Some people say that the Philippine film industry – at least the drama/romance segment – is getting old and dry. It’s the same equation with different actors in slightly different situations. They produce the same results with the same love teams that sport different hairstyles.

 

To those naysayers, we raise you Kita Kita.

 

 

It’s literal, but refreshing

We’ve heard the saying and maybe even experienced it ourselves: Love is blind. Kita Kita quite literally plays on this notion, but in a way that serves as a breath of fresh air because it isn’t at all what you would expect.

 

It isn’t a story about social classes or third parties or a bad-boy-turned-good-for-the-girl-he-loves. It’s a simple story about falling in love over ramen noodles and playing pretend.

 

It’s funny when it needs to be, but you still feel everything

The film stars Empoy Marquez and Alessandra De Rossi so you know there are going to be well-placed comedic parts. But unlike films that try too hard to inject comedy into the script, Kita Kita is only funny when it needs to be. It’s in those moments that Empoy’s Tonyo cracks jokes to make Alessandra’s Lea laugh. It’s in the times when Tonyo speaks in broken and barok English and takes advantage of Lea’s blindness. In this way, audiences are still left with enough time to feel what the movie wants you to feel. And it will make you feel a lot.

 

It has everything from betrayal and loss to love and hope. It has all the makings of a real love story told in picturesque Sapporo, Japan. You’ll awe at the rivers and gardens, but your eyes will be glued to the actors and your ears will catch every word they say (but the subtitles will save you when you’re laughing too loudly).
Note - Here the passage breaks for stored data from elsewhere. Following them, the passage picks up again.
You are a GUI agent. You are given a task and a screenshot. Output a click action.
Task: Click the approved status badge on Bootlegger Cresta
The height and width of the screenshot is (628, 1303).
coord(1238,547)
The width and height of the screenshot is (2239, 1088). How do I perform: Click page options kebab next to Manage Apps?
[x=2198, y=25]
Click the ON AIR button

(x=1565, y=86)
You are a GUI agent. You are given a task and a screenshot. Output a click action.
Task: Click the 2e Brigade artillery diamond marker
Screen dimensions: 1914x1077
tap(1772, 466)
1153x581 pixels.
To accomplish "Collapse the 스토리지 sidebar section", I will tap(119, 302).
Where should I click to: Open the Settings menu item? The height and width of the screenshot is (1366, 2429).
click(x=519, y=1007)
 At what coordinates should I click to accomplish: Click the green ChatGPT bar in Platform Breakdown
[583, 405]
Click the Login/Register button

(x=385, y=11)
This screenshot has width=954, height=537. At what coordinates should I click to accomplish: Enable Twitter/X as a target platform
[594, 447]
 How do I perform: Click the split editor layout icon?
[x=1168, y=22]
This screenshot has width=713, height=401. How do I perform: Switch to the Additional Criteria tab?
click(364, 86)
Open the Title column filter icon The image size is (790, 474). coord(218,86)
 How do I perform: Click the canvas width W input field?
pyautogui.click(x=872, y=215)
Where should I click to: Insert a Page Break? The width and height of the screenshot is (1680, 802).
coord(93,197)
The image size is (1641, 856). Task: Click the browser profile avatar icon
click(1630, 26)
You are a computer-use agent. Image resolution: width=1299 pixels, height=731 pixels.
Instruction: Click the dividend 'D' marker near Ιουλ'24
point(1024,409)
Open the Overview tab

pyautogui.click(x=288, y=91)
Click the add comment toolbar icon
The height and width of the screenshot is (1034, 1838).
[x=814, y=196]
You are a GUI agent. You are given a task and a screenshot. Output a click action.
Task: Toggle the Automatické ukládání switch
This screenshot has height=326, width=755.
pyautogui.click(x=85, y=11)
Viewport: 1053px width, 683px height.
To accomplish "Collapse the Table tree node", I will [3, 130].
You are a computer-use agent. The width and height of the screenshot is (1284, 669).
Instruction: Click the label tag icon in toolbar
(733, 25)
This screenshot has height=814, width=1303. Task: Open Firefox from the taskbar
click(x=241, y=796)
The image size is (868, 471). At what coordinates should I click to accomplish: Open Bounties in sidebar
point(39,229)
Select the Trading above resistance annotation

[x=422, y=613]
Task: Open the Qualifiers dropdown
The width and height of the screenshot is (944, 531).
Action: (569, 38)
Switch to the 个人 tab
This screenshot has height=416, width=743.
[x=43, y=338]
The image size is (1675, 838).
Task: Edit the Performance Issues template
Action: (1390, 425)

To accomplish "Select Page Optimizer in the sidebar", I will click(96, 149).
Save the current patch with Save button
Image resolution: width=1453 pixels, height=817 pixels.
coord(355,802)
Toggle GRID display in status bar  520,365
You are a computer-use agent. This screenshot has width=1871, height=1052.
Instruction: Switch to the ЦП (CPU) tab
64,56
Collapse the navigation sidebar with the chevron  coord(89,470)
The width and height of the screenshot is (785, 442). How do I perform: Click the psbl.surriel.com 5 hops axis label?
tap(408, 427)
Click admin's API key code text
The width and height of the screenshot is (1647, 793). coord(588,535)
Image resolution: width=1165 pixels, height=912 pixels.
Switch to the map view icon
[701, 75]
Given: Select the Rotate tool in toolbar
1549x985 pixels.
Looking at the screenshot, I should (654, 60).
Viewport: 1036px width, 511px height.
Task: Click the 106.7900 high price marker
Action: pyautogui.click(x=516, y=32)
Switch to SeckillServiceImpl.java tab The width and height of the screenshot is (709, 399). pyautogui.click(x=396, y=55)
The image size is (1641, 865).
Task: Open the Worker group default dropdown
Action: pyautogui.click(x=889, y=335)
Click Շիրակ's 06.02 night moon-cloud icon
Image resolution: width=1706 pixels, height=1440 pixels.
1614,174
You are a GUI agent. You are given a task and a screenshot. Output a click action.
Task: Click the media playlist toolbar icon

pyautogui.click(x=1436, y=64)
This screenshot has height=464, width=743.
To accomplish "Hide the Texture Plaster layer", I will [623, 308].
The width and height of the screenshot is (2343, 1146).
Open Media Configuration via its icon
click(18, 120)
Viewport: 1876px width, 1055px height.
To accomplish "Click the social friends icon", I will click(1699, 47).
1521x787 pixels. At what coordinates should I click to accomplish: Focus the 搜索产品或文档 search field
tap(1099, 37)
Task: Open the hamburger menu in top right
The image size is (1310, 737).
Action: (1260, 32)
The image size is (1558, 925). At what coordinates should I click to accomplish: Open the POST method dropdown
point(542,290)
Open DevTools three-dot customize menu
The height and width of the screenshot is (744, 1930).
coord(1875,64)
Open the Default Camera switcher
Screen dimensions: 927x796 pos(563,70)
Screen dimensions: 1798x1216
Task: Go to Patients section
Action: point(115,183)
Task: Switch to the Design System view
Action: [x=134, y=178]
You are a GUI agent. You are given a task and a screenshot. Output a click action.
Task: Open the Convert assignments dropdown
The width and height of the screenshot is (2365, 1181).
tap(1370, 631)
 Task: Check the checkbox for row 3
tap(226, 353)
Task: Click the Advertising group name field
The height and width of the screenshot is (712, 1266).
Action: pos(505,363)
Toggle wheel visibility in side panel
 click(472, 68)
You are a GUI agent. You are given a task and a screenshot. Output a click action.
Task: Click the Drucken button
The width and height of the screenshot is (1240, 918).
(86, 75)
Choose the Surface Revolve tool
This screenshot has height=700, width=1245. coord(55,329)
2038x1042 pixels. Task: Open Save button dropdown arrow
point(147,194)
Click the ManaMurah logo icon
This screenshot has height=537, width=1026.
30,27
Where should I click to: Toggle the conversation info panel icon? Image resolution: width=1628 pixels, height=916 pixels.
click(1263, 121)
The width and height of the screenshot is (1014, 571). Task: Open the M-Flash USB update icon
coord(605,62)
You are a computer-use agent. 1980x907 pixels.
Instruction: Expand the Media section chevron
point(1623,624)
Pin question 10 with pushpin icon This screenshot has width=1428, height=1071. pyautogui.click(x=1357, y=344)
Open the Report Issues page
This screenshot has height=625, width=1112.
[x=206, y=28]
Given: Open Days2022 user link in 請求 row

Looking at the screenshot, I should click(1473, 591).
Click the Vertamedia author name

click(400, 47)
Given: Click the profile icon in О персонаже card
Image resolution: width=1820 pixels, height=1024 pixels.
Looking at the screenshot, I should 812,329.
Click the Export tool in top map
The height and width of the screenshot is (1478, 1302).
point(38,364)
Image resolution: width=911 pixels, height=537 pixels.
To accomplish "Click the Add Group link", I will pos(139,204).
You’ll know nothing but their journey for the duration of the film and you won’t want for anything else.

 

 

The lessons are so on point

At a time where people are obsessed with looking perfect (don’t deny looking for that filter that highlights your face just so), Kita Kita is exactly what we need. The lesson is glaringly obvious, but the story isn’t at all forced. And yes, we admit, that the plot itself isn’t exactly novel – but the film definitely is.